Neither is considered better, as you most of the time need to do static analysis first to have an overview of what the program is supposed to do, only after that you can try to have a clearer understanding of what the program is doing.

Static Analysis

• GDB: Well you can technically do disas _insert_function_here_ and that’s totally fine. But it’s totally unnecessary to make your life so difficult.

• objdump: Linux has a built in command objdump that allows you to view the disassembly of a binary by doing objdump -d. Again, why torture yourself?

• IDA: Arguably the best disassembler out there, except that it’s expensive and not everyone can afford the full version. The trial version only supports limited architectures some of which includes 32-bit x86 Linux ELF Binaries and 32-bit x86 Windows PE Executables.

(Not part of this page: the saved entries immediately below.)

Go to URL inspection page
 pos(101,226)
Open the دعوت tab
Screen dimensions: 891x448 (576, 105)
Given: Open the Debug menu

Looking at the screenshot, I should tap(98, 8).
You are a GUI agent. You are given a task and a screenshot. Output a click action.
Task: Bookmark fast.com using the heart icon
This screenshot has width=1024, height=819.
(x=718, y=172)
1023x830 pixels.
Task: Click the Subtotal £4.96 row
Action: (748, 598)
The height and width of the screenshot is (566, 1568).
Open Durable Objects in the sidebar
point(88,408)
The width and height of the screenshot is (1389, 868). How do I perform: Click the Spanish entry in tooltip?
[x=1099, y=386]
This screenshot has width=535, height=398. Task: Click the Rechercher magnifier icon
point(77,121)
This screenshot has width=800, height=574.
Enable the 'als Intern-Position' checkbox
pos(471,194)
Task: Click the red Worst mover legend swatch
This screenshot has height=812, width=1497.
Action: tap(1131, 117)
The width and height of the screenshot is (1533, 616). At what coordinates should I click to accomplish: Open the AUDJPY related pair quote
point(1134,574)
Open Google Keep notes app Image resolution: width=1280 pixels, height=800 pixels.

• Hopper: Another (not free) disassembler. I have not tried this before so I can’t give comments.

• Binary Ninja: Quite new in the scene but received very good reviews. Also not free. However, I recommend to give it a try as it has a built in hex editor and allows you to write extensions in python.

• Radare2: Free and Open Source! It supports almost every architecture. Highly recommend to learn and use it. However as there is no GUI it may not be very intuitive at the start. Here is a pretty nice guide to start with radare2. LiveOverflow also has a really good introduction to radare2.

Dynamic Analysis

• GDB PEDA: PEDA is an extension for GDB which gives you a better view of the registers and memory state while debugging.

• Radare2: Besides static analysis, radare2 is also capable of doing dynamic analysis like GDB. However I prefer using GDB for this.

• qira: A debugger that allows you to run your program first then do the analysis afterwards, to save the hassle of keep needing to rerun the program if using GDB. Control flow graphs are also present in the debugger. Definitely should give it a try.

There are so many choices, so which one should I use?

For me, I currently use radare2 for static analysis and GDB with PEDA for dynamic analysis. Will probably try out qira some time soon.

Challenges

After finishing the playlist, it’s time to test our skills on the following crackmes (sorted in the order I recommend).

• Intro crackmes by RPISEC
• Bomb crackmes by RPI and CMU

MBE

After finishing the crackmes above, you should be able to understand x86 assembly pretty well already. So let’s set up the MBE VM which we will be using for the rest of this series.

The README contains pretty well documentation for setting up the VM so it won’t be covered here. Once you are done setting up, try to solve the crackmes in the Lab01 folder.

Final Notes

These should be sufficient practice to get yourself into x86 reverse engineering. Make sure that you fully understand x86 assembly so that the future parts are easier to grasp.